> _Auszug_:
---------------

Die Ohrfeige von Will Smith für Chris Rock sorgte 2022 für Schlagzeilen.

Ob nackter Flitzer, Ohrfeige oder falscher Gewinner: Diese Oscar-Skandale haben international für Schlagzeilen gesorgt. 

In der Glitzerwelt des Films sind die Academy Awards das Ereignis schlechthin, verbunden mit Glamour und Prestige. Doch nicht immer verläuft die Preisverleihung reibungslos. Von unerwarteten Nacktauftritten bis hin zu peinlichen Verwechslungen gab es in der Geschichte der Oscars zahlreiche Skandale, die weltweit für Aufsehen sorgten. Diese unvergesslichen Momente werfen ein Schlaglicht auf die Höhen und Tiefen der größten Nacht des Films.

2022: Will Smith ohrfeigt Comedian Chris Rock

Ohrfeige von Will Smith für Chris Rock.

Die Ohrfeige von Will Smith für Chris Rock sorgte 2022 für Schlagzeilen.

---------------

Einträge zur Zielposition:
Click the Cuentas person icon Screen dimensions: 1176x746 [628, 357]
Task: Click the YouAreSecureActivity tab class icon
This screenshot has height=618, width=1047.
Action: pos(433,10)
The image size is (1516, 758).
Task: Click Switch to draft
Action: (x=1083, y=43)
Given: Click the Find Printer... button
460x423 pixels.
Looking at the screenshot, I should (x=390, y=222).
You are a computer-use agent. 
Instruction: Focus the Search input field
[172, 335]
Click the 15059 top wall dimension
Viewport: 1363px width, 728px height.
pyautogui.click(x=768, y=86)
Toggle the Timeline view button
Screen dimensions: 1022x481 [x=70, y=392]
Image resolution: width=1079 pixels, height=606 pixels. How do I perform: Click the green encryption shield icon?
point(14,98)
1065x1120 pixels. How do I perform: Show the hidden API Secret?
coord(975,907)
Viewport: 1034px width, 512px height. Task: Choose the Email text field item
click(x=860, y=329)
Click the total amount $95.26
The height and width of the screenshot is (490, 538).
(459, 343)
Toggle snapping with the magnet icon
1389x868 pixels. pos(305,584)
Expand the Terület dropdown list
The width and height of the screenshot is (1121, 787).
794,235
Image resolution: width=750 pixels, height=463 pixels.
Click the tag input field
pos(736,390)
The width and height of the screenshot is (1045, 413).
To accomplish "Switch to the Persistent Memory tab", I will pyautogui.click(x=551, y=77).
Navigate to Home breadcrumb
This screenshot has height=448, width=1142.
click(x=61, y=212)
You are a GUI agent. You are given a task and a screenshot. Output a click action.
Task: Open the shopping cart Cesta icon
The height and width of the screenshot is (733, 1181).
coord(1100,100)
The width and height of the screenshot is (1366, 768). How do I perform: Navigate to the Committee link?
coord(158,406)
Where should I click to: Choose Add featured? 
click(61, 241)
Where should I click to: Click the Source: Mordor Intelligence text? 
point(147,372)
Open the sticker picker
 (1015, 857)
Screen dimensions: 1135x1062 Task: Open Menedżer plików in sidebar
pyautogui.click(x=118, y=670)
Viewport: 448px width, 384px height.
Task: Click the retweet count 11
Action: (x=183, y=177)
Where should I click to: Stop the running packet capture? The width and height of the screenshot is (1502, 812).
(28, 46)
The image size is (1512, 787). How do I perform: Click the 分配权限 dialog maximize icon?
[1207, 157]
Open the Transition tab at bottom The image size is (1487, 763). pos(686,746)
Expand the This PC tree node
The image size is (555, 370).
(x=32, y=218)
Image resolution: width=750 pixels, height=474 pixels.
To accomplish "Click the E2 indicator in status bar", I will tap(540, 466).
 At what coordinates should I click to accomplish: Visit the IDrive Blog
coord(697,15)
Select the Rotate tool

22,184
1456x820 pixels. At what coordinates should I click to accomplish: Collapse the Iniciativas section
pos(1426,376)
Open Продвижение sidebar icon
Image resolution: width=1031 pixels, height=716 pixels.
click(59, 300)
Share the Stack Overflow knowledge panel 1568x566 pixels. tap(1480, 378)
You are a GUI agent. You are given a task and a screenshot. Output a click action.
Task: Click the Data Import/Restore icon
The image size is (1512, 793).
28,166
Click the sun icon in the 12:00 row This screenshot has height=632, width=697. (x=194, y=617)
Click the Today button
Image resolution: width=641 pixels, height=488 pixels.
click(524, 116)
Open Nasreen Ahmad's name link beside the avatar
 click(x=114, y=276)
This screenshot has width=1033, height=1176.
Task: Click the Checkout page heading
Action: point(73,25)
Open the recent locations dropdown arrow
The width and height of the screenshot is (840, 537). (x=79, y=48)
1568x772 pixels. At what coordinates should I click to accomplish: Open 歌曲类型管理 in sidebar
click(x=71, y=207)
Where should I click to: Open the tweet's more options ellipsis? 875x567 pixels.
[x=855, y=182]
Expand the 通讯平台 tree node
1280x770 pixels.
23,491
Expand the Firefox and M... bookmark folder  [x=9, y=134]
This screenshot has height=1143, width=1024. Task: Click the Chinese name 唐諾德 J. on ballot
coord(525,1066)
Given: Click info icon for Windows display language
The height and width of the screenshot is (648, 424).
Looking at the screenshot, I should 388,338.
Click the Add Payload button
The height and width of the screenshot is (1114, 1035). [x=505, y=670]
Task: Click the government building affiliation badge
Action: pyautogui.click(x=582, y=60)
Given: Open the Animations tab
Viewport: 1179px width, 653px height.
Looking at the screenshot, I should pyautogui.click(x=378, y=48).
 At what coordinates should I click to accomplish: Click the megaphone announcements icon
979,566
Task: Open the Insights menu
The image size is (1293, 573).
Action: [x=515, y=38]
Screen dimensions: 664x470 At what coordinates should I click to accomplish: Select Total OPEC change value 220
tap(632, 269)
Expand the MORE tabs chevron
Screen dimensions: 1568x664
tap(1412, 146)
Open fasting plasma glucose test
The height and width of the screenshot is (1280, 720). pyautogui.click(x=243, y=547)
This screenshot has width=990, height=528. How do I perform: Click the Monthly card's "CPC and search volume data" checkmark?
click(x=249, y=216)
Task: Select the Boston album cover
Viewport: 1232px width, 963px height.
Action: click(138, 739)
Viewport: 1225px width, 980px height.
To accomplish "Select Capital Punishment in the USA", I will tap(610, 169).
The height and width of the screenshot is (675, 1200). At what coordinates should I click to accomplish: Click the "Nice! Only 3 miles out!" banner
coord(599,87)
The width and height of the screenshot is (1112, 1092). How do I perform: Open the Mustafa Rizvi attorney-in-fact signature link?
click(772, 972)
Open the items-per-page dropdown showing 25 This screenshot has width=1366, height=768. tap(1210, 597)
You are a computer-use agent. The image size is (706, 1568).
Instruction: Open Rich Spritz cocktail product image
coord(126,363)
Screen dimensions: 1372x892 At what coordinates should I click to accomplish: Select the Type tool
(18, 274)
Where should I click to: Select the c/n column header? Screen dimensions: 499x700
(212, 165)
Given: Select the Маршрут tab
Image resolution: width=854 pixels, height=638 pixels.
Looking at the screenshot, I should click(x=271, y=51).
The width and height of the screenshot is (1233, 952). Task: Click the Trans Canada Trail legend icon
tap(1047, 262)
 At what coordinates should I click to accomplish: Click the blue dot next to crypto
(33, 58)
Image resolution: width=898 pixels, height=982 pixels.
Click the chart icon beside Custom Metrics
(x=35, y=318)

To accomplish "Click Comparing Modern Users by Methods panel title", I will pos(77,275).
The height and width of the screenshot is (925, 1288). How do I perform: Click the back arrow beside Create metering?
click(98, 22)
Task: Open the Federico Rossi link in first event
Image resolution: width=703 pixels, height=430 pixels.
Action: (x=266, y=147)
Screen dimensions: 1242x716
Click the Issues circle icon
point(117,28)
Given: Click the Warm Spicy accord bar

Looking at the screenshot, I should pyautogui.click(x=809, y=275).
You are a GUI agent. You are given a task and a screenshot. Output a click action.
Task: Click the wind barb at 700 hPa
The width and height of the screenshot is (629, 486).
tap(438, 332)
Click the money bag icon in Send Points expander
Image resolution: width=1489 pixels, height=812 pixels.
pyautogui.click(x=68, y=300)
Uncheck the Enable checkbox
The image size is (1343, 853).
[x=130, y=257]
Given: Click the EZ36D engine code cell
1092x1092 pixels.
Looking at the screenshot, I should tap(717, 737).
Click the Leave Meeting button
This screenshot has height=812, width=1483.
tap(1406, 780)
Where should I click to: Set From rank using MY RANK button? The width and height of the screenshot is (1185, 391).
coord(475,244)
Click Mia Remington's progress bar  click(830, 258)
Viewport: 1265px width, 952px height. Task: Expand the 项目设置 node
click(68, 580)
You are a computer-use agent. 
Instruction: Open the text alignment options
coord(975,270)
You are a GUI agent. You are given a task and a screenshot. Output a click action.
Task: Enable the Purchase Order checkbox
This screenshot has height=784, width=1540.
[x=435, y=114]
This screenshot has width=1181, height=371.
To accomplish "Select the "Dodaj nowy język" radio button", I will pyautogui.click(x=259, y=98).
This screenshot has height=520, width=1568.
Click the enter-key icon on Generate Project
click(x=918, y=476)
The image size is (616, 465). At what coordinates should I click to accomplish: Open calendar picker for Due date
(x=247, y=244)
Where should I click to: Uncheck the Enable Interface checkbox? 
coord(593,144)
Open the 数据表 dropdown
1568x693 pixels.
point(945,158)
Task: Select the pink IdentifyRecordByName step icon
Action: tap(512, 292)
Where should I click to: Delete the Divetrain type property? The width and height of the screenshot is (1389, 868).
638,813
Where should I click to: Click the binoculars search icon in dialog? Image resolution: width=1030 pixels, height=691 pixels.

---------------

> _Aufgabenstellung_:
**a.** Beantworte folgende Fragen zum Auszug über Oscar-Skandale:
(i) Welche drei Arten von Skandalen zählt der Satz auf, der mit „Ob nackter Flitzer“ beginnt?
(ii) Welche Bezeichnung trägt Chris Rock in der Zwischenüberschrift?
(iii) In welchem Jahr sorgte die Ohrfeige von Will Smith für Schlagzeilen?
**b.** Gib aus dem Auszug über Oscar-Skandale die Passage von „Ob nackter Flitzer, Ohrfeige“ bis einschließlich „Nacht des Films.“ wortgetreu wieder.

> _Erwartete Antworten_:
**a.**
(i) Nackter Flitzer, Ohrfeige und falscher Gewinner.
(ii) Comedian.
(iii) 2022.

**b.**
Ob nackter Flitzer, Ohrfeige oder falscher Gewinner: Diese Oscar-Skandale haben international für Schlagzeilen gesorgt. 

In der Glitzerwelt des Films sind die Academy Awards das Ereignis schlechthin, verbunden mit Glamour und Prestige. Doch nicht immer verläuft die Preisverleihung reibungslos. Von unerwarteten Nacktauftritten bis hin zu peinlichen Verwechslungen gab es in der Geschichte der Oscars zahlreiche Skandale, die weltweit für Aufsehen sorgten. Diese unvergesslichen Momente werfen ein Schlaglicht auf die Höhen und Tiefen der größten Nacht des Films.